Une marée haute exceptionnelle a submergé Venise, où l’état d’urgence a été décrété, le 12 novembre dernier et provoqué une inondation proche du record (1,94m) de 1966. A Vendredi dernier, le niveau de l’acqua alta à Venise était encore à 1,54 mètre et la basilique et le Palais ducal restaient fermés.
Si Venise s’enfonce peu à peu dans sa lagune, ce n’est évidemment pas pour une seule raison, mais bien pour une conjonction de causes dans lesquelles l’homme, cependant, a presque toujours sa responsabilité.
Des raisons toutes naturelles, d’abord
Mais commençons par les autres, qui relèvent de la Nature. De la géologie, précisément : Venise est située sur une plaque tectonique, la plaque africaine, qui s’enfonce d’environ 10 cm par siècle, soit environ un demi-mètre depuis l’époque de Michel-Ange. De la géographie particulière de l’Adriatique, ensuite, véritable « boulevard » pour le Sirocco, ce vent chaud du sud qui, conjugué à une dépression atmosphérique, peut amplifier l’effet des marées jusqu’à 1.80 m dans ce véritable cul-de-sac qu’est la lagune vénitienne.
La main de l’homme a frappé aussi
Constituée de petites îles très basses et marécageuses, celles-ci pouvaient absorber l’eau des marées. Mais la main de l’homme a frappé : aujourd’hui asséchées, l’eau ne peut plus se disperser aisément après le creusement de profonds canaux qui permettent l’arrivée de cargos, puis de navires de croisière, dans la zone industrielle.
L’extraction d’eau des nappes phréatiques sous Venise, enfin, heureusement stoppée en 1970, a fait encore perdre 10 cm à la Cité des Doges sur les 30 perdus au cours des cent dernières années. Aujourd’hui, le réchauffement climatique vient s’ajouter aux causes qui font que Venise s’enfonce inexorablement, avec l’augmentation générale du niveau des mers, résultant notamment de la fonte des glaces. L’hypothèse de voir Venise disparaître est de plus en plus réelle.
Sauvée des eaux ?
D’où le projet MO.S.E (MOdulo Sperimentale Elettromeccanico) — équivalent en italien de Moïse qui, comme on le sait, fut sauvé des eaux — consistant à installer des digues flottantes et articulées aux trois bouches de communications de la lagune avec l’Adriatique, Lido, Malamocco et Chiogga, afin d’enrayer les phénomènes d’acqua alta.

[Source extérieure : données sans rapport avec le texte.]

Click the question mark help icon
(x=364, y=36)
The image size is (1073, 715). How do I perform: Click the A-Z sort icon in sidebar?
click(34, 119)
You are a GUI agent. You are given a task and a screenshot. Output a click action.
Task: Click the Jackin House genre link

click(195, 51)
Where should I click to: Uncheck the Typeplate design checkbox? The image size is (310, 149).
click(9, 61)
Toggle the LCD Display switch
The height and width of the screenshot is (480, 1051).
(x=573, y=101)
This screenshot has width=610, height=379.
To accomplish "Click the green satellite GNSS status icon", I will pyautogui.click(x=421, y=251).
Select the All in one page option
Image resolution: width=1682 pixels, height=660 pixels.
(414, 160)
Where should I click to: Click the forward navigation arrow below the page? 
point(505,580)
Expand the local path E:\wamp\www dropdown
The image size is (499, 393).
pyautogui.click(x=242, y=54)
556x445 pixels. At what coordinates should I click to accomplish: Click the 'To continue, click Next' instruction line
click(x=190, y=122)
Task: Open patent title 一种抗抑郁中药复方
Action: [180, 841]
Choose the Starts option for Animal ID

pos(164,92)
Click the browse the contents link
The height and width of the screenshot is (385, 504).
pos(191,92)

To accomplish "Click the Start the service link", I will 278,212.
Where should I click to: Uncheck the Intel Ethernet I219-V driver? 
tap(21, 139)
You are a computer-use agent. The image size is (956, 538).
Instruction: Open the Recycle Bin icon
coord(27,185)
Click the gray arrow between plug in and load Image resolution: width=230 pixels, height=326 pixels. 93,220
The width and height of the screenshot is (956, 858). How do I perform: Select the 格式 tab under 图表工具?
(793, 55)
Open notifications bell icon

Dès que le niveau d’alerte sera supérieur à 1m10, on fermera ces écluses amovibles pour protéger Venise et sa lagune des marées exceptionnelles jusqu’à une hauteur de 3 mètres. Le dispositif comprendra 78 digues flottantes sur environ 1600 mètres, réparties en quatre tronçons avec d’énormes trappes pouvant se fermer ou s’ouvrir selon les caprices de la marée.
Pas toujours dans les bonnes poches…
Le coût initial du projet était de 1,8 milliard d’euros mais les travaux, toujours en cours, ont déjà englouti 6 milliards d’euros, mais pas toujours dans les bonnes poches… La mise en service est annoncée pour le printemps 2021.
Enfin, aux dernières nouvelles. Car rien n’est jamais urgent, à Venise. La Sérénissime avait par exemple voté une taxe dont les touristes devraient s’acquitter : après trois reports successifs, on attend toujours son entrée en vigueur. Comme on attend toujours le plan de contournement du centre historique pour les navires de croisière.
La corruption, vraie responsable
Un premier bilan humain fait état de huit morts tandis que les dégâts de la crue de novembre sont d’ores et déjà chiffrés à «des centaines de millions d’euros». C’est probablement moins que le coût de la corruption, son véritable responsable, qui a entaché ce chantier titanesque, mais que son achèvement aurait sans doute permis l’éviter.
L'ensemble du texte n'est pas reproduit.